Powering Change, with Youth at the Helm

In Mozambique, one in two girls will marry and two in five girls will have given birth by age 18. 

For the nation to achieve a demographic transition, it remains an undisputed priority to reimagine how Mozambican girls access the sexual and reproductive health (SRH) tools and services they need to own their health and life decisions.
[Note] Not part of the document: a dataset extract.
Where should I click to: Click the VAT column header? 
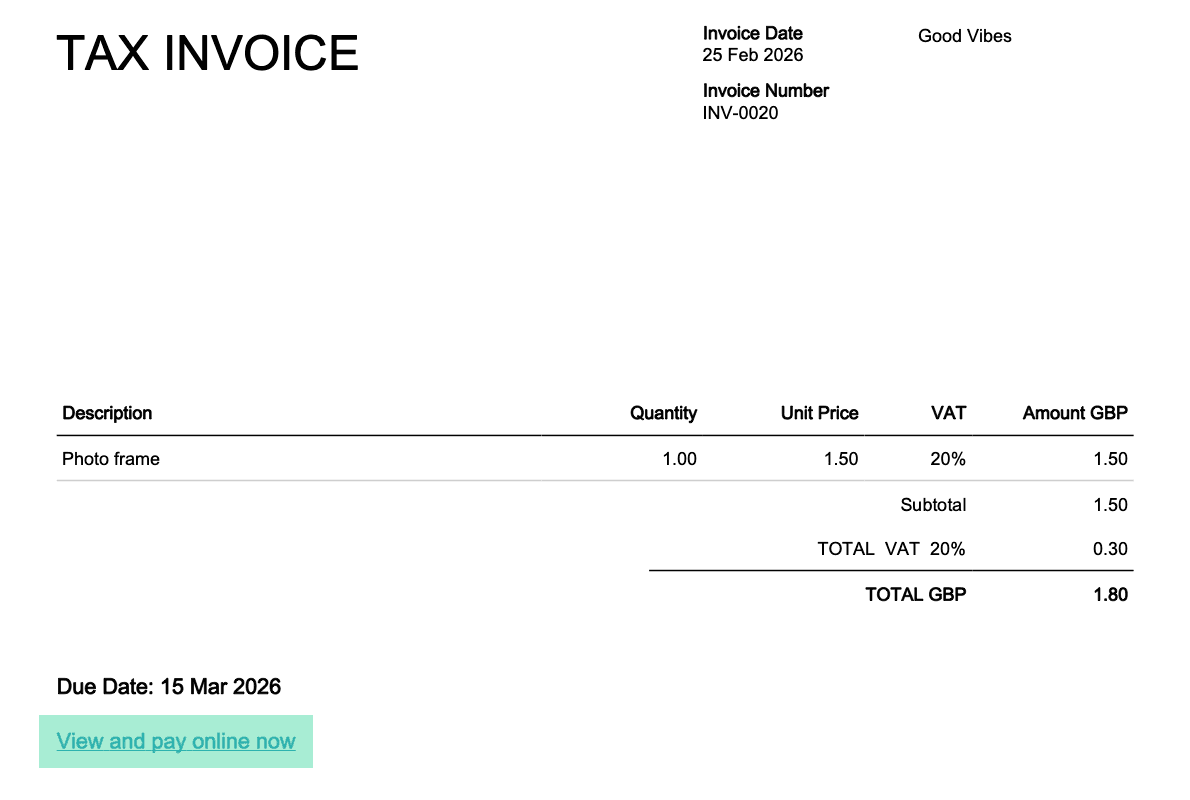[x=948, y=413]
It’s a tall order – and one that PSI’s flagship Adolescents 360’s (A360) youth-powered adolescent and youth sexual and reproductive health (AYSRH) programmatic blueprint is helping to drive forward.

Through UK Aid funding, Vale-a-Pena is applying the A360 approach in Mozambique: proving that by putting girls and their influencers at the center of AYSRH program design, we can better understand what it takes to position contraception as valuable, relevant and accessible for adolescent girls, today.

The project is currently in its prototyping phase.

What We Know, and What We’re Aiming to Answer

As detailed in the below table, there’s a lot about the A360 Blueprint that has been confirmed across A360’s early work in Nigeria, Tanzania and Ethiopia. It’s this framework that we wanted to validate and contextualize in Mozambique.

Girls don’t see the relevance of contraception. AYSRH services, therefore, must complement and align with girls’ self-defined and attainable joys, interests and goals—like motherhood, for when she is ready.

One size does not fit all. Segmenting programming to account for where girls are in their unique life stages enable us to better respond to girls’ differing needs.

Girls often lack safe sources—and safe spaces—to turn to for questions about their health and lives. At the same time, girls seek community acceptance yet experience a sense of social isolation as they move into new life stages, like marriage and motherhood.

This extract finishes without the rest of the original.